● **SOAL YANG DIBERIKAN**
Tulis kembali tanpa perubahan semua baris item mulai dari baris yang memuat "The height and" hingga baris yang memuat "Looking at the screenshot, I should tap(1251, 670).", termasuk kedua baris itu.

Daftar data:
%%

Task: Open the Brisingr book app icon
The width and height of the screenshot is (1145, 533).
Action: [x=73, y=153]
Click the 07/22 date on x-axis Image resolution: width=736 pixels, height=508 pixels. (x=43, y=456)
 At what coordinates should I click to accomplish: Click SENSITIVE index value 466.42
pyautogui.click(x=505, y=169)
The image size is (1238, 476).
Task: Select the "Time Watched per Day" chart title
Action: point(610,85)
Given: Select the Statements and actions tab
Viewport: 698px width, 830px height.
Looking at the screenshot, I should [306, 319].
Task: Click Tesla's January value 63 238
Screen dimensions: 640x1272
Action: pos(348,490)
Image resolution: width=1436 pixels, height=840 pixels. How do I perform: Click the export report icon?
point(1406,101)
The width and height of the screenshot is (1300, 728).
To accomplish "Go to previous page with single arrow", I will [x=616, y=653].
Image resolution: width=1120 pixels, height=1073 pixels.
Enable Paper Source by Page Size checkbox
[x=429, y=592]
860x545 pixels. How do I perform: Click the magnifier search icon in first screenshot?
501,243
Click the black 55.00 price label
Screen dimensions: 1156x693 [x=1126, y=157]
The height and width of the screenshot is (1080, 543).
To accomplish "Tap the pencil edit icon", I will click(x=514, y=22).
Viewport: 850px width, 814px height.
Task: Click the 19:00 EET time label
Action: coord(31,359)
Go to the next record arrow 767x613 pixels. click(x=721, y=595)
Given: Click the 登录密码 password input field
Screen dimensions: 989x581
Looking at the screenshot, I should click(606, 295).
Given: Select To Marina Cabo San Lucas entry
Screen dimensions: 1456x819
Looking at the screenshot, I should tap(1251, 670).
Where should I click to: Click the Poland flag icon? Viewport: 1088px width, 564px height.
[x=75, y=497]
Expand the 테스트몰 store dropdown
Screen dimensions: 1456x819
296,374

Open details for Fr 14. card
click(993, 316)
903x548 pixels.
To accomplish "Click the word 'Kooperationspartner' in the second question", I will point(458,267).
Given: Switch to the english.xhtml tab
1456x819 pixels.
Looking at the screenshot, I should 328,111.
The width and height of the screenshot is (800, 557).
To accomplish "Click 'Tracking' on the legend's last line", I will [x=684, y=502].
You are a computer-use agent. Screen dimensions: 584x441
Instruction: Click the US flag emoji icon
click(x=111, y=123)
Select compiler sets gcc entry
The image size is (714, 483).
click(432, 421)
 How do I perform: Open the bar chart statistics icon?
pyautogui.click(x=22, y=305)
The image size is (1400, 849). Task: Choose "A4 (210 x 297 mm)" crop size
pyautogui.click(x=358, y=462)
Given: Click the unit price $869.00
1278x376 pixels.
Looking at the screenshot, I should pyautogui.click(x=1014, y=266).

%%

● **HASIL YANG BENAR**
The height and width of the screenshot is (1080, 543).
To accomplish "Tap the pencil edit icon", I will click(x=514, y=22).
Viewport: 850px width, 814px height.
Task: Click the 19:00 EET time label
Action: coord(31,359)
Go to the next record arrow 767x613 pixels. click(x=721, y=595)
Given: Click the 登录密码 password input field
Screen dimensions: 989x581
Looking at the screenshot, I should click(606, 295).
Given: Select To Marina Cabo San Lucas entry
Screen dimensions: 1456x819
Looking at the screenshot, I should tap(1251, 670).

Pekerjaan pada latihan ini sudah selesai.